D1 L(qk,qk+1) + D2 L(qk-1,qk) = 0
Unsurprisingly, if we choose the discrete Lagrangian to approximate the continuous Lagrangian, the numerical methods that we obtain from solving the discrete Euler-Lagrange equations are often the same as the methods we obtain from directly approximating Newton's equations of motion.

So why would we choose to use a discrete Lagrangian formulation rather than discretizing Newton's law? It is because the discrete Lagrangian formulation can guide our choice of numerical methods. We define the momentum of the continuous system to be

p = D2 L(q,v).
Those who have been in a course on classical mechanics may vaguely remember that this definition is the first step in setting up a Legendre transformation, by which we can change from a Lagrangian formulation to a Hamiltonian formulation.
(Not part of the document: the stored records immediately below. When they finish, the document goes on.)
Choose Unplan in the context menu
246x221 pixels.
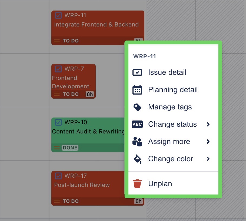pyautogui.click(x=160, y=184)
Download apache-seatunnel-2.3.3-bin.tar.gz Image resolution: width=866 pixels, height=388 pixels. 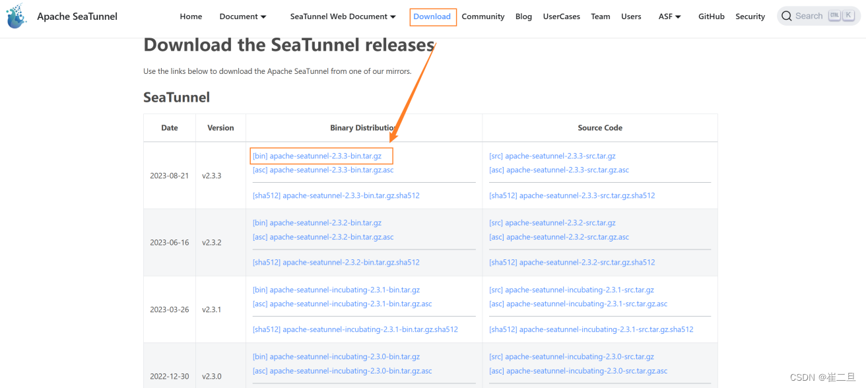pyautogui.click(x=317, y=156)
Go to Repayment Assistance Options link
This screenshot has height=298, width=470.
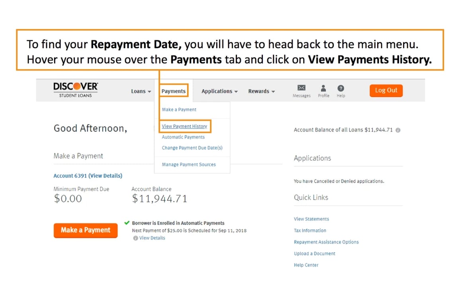pyautogui.click(x=326, y=242)
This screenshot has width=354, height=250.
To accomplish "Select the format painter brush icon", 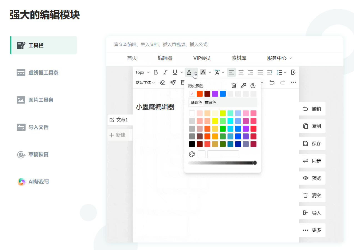I will pyautogui.click(x=173, y=82).
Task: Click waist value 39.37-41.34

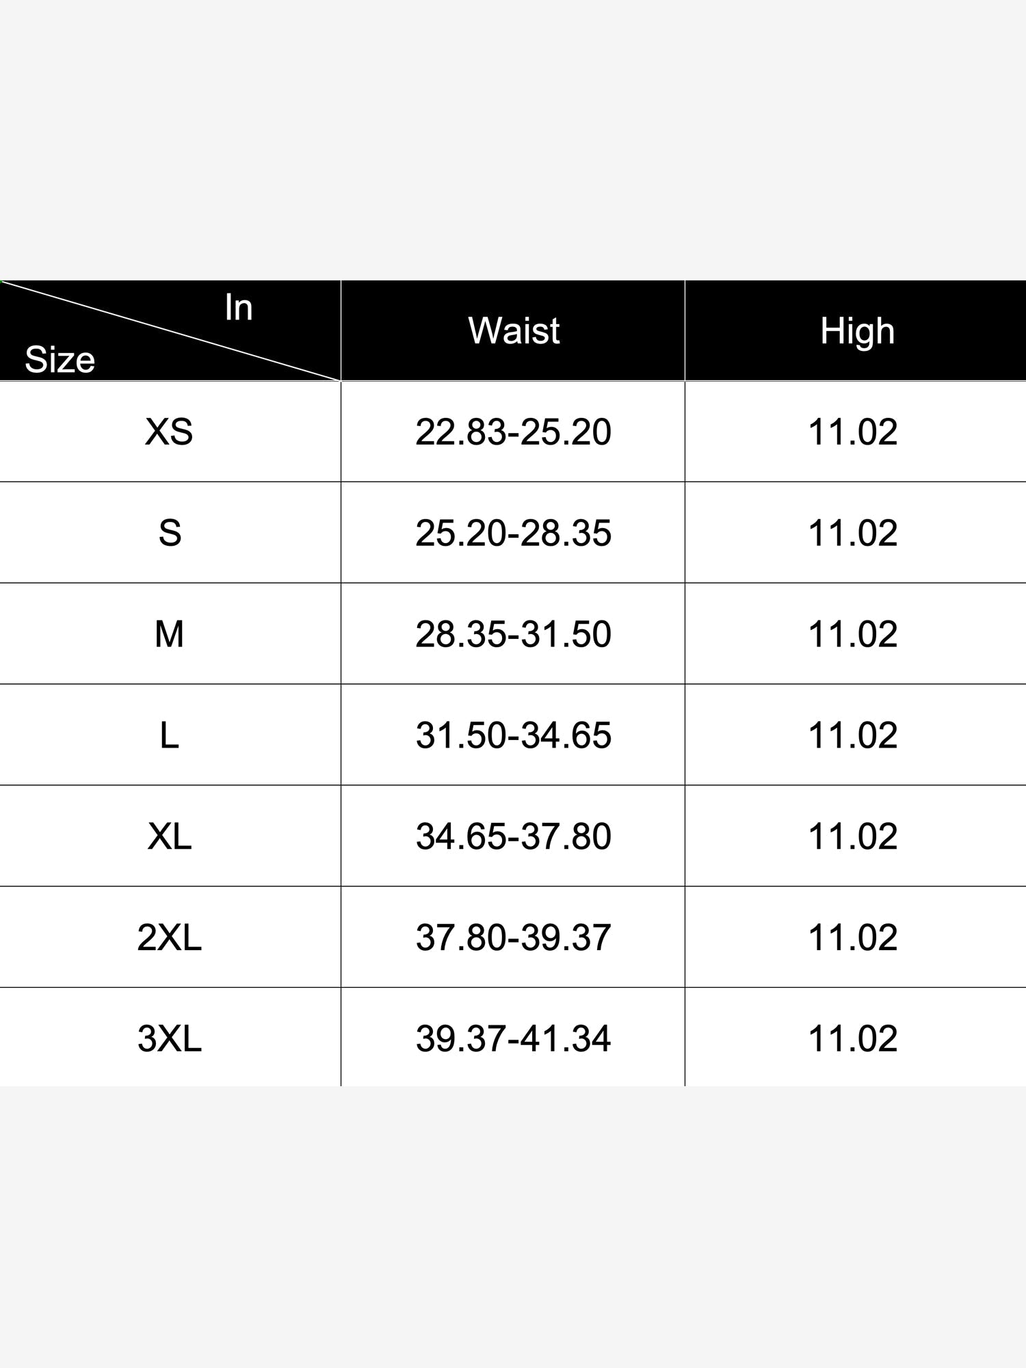Action: click(x=513, y=1038)
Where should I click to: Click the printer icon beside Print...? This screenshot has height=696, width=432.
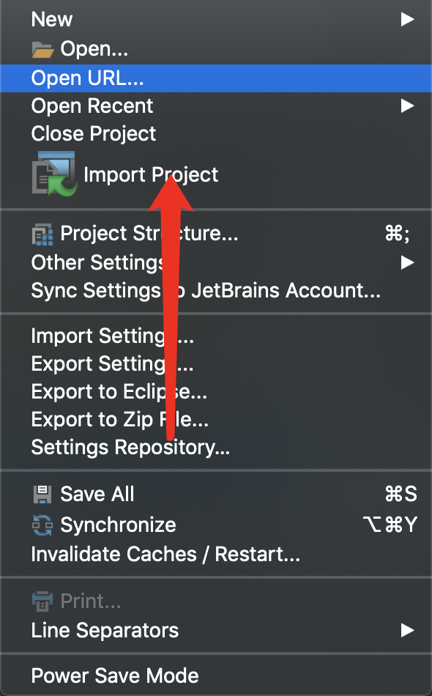(42, 601)
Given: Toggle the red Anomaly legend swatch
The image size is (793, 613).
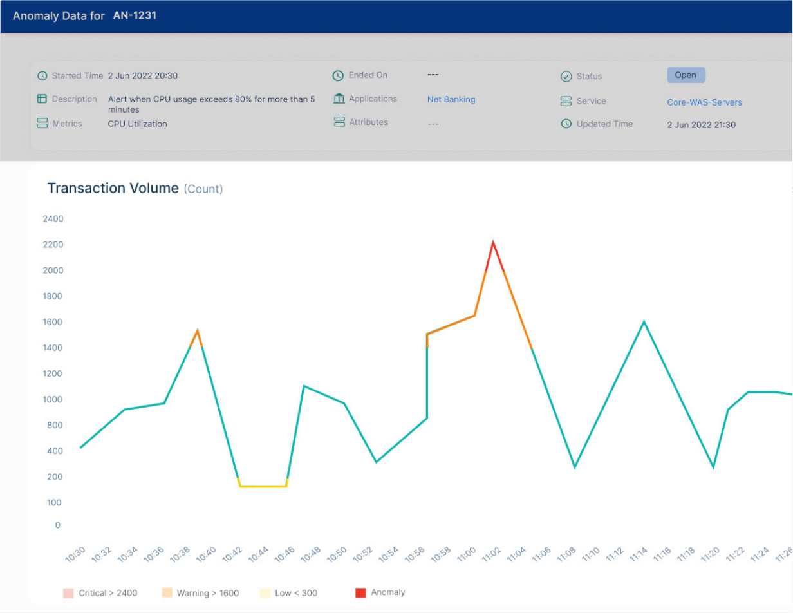Looking at the screenshot, I should point(360,592).
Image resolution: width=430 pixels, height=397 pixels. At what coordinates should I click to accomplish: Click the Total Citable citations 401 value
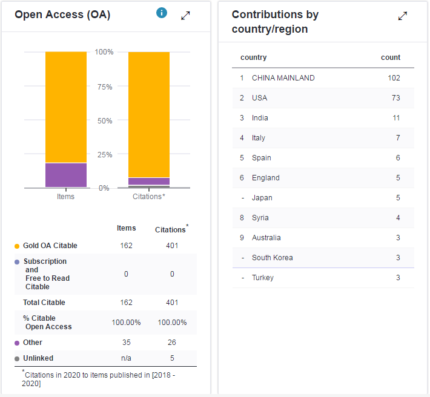click(172, 303)
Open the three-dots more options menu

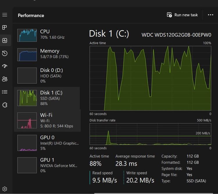tap(210, 15)
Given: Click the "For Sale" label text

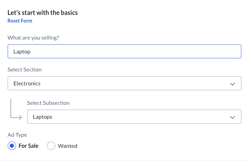Looking at the screenshot, I should pos(29,146).
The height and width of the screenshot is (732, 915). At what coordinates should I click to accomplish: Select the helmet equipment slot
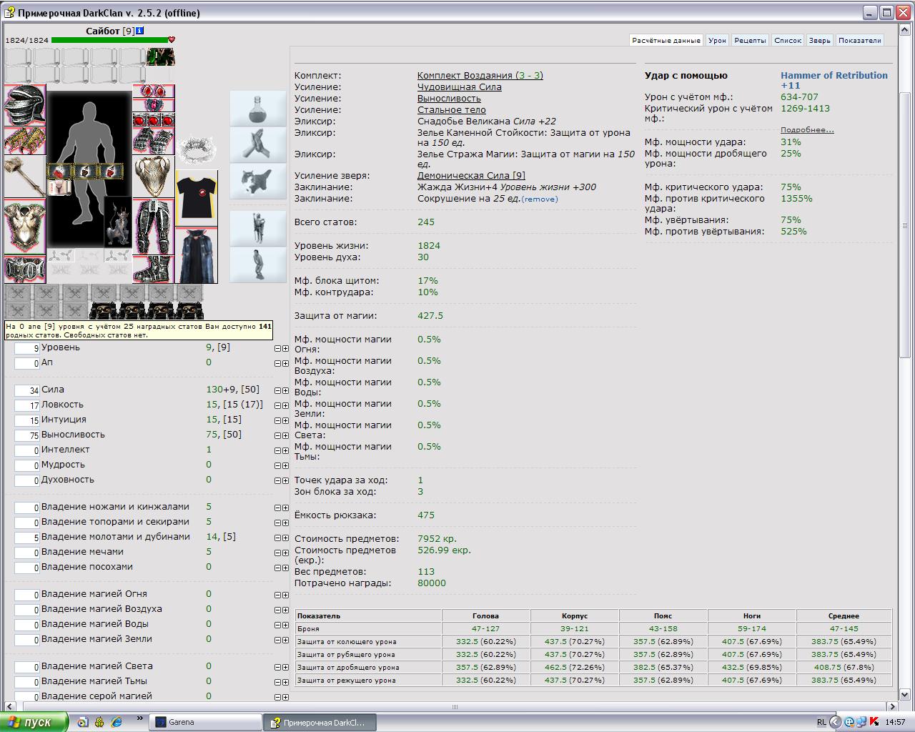coord(25,105)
For the discrete Lagrangian formulation, though, there are two natural definitions for the momentum:
p+k = D2 L(qk-1,k)
p-k = -D2 L(qk,k+1).
This is one of the things that makes discrete analogues to continuous problems tricky: in general, well-defined classical concepts like velocity and momentum have multiple reasonable analogues in the discrete world.
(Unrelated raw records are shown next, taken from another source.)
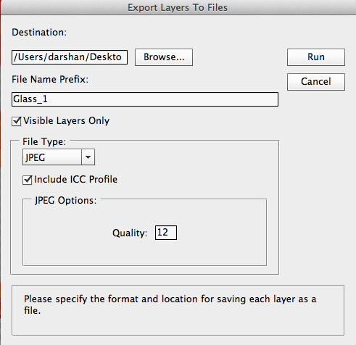Viewport: 356px width, 345px height.
Task: Click the Export Layers To Files title bar
Action: click(x=178, y=7)
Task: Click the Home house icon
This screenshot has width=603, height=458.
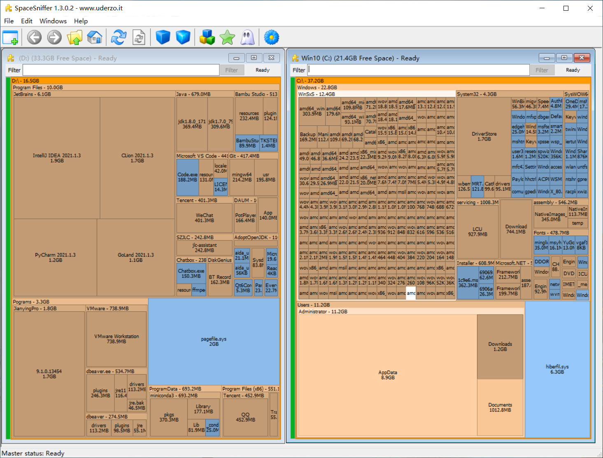Action: 95,38
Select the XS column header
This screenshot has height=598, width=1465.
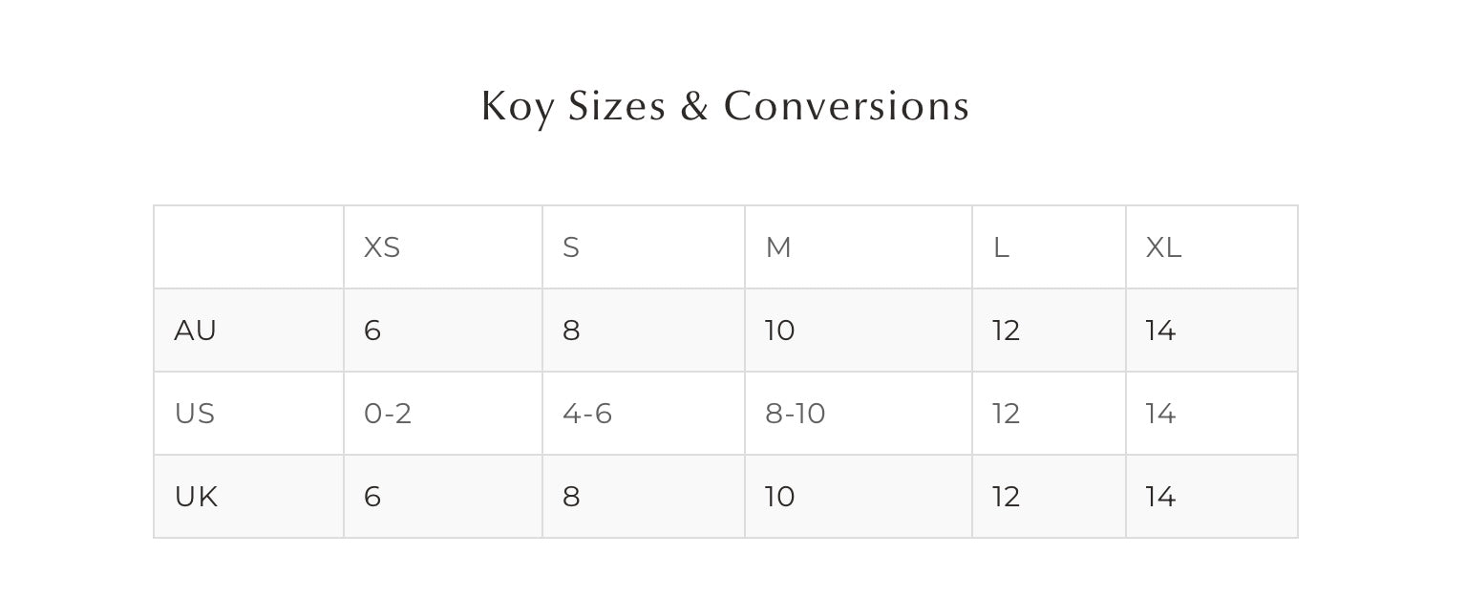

So we have two reasonable definitions for momentum in the discrete world, and similarly we end up with two copies of other related objects (e.g. there are two discrete canonical one-forms). But, by an almost magical stroke, there is only one canonical two-form associated with the discrete equations. Thus, the discrete Euler-Lagrange equations for a conservative system mimic the continuous Euler-Lagrange equations in that they conserve symplectic structure (i.e. they conserve the canonical two-form). To this day, I have no good intuitive explanation of what symplectic forms are and why they're important; nevertheless, they are important, because with the exact conservation of symplectic structure under discretization comes better approximate conservation of better-known quantities like energy and overall momentum. This behavior markedly differs from the behavior of many direct discretizations of Newton's law in which the energy of the discrete system tends to either grow or decay over time.
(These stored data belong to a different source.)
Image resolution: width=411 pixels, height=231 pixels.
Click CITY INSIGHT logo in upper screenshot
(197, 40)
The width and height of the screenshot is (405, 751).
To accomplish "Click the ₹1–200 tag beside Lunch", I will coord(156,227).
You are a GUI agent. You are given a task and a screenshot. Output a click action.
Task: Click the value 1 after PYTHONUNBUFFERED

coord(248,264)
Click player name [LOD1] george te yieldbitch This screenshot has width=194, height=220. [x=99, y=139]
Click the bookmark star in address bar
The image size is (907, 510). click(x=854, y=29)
So why am I thinking of this now? Some time ago, I was challenged by one of my professors, W. Kahan, to show that a numerical scheme for integrating a particular type of differential equation -- a matrix Riccati equation -- would maintain a symmetry property present in the original differential equation. He had in mind something enormously complicated involving the group-theoretic structure of the problem, which he had once proved but never trusted, and which was lost in the morass of papers in his office. I just attacked the problem with algebra guided by intuition, and to our mutual surprise, found a proof. My proof is short (one page), and relies on a set of coordinate changes to go from unknowns which are morally symmetric -- symmetric but for the error imposed by discretization -- to unknowns which are symmetric even in the discrete equations. A few months later (or earlier?), I gave a brief summary of discrete Lagrangian mechanics in a computational mechanics seminar that I was attending. While rummaging through old files today, I found both my notes on discrete Lagrangian mechanics and my proof of the symmetry in Kahan's integrator. It seems to me that there is a philosophical connection betweek Kahan's integrator and the integrators derived from the discrete Euler-Lagrange equation: in both cases, the discretization is set up in such a way that some interesting properties can't help but be conserved. I wish I'd thought a little longer and made that connection more precise; alas, that thinking will have to wait for another day.

1. Technically, the action need not be minimized, but need only be rendered stationary. This distinction is important in the study of dynamics of constrained systems, where the action is typically not minimized.